Posted on November 6, 2020November 6, 2020 by Tech Law Forum NALSAR

[This post has been authored by Raashi Vaishya, a fourth year student at the NMIMS Kirit P. Mehta School of Law, Mumbai.]

The sentiment of intermediary liability in India can be felt from the dialogue that transpired between Cleopatra and the messenger who informed her about Antony’s marriage. When Cleopatra threatened to treat the messenger’s eyes as balls, he replied, “Gracious madam, I that do bring the news made not the match.”[1]

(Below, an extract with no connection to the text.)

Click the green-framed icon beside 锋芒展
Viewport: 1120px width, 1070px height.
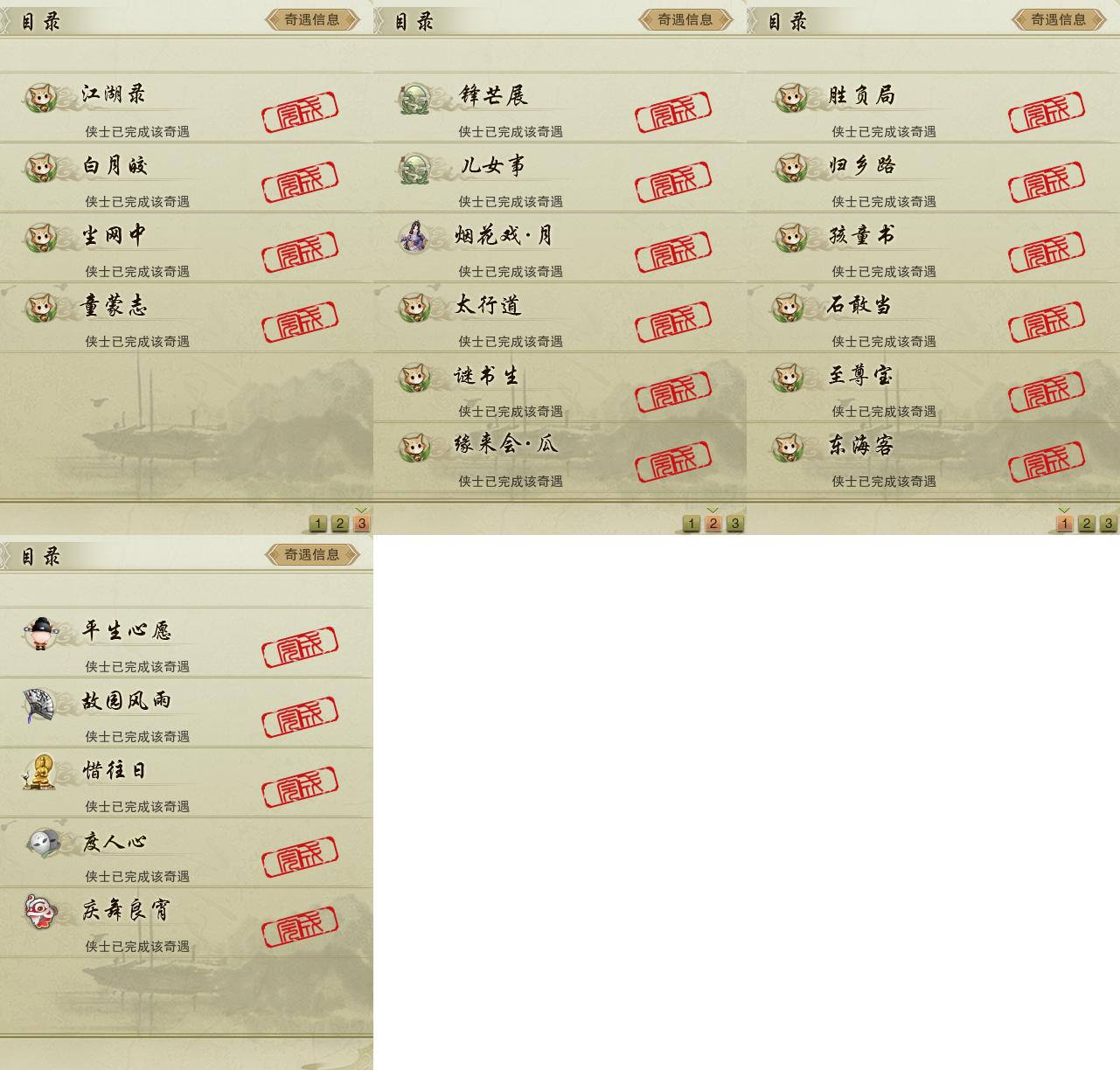click(x=414, y=97)
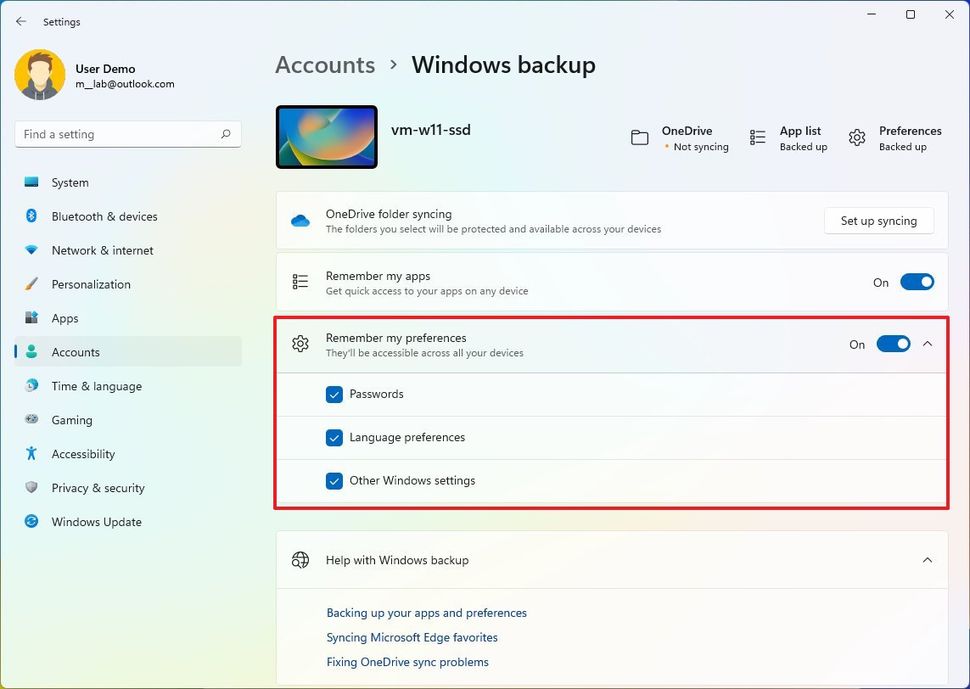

In today’s contemporary world, unfettered access to the internet has led to a colossal upsurge in the quantum of users on social media platforms, by virtue of which the volume of illegal activities has spiralled through the roof. The crucial question that lies here is whether ‘intermediaries’ can be held liable for the felonious acts of third parties and to what extent?

What are Intermediaries?

In the milieu of internet, intermediaries include all people and establishments who furnish the fundamental framework required to carry out online operations on the web. While one cannot draw out a single and succinct function of an intermediary, it predominantly tethers data between countless nodes of the internet. The legal definition of this term is enshrined in Section 2(1)(w) of the IT Act, 2000.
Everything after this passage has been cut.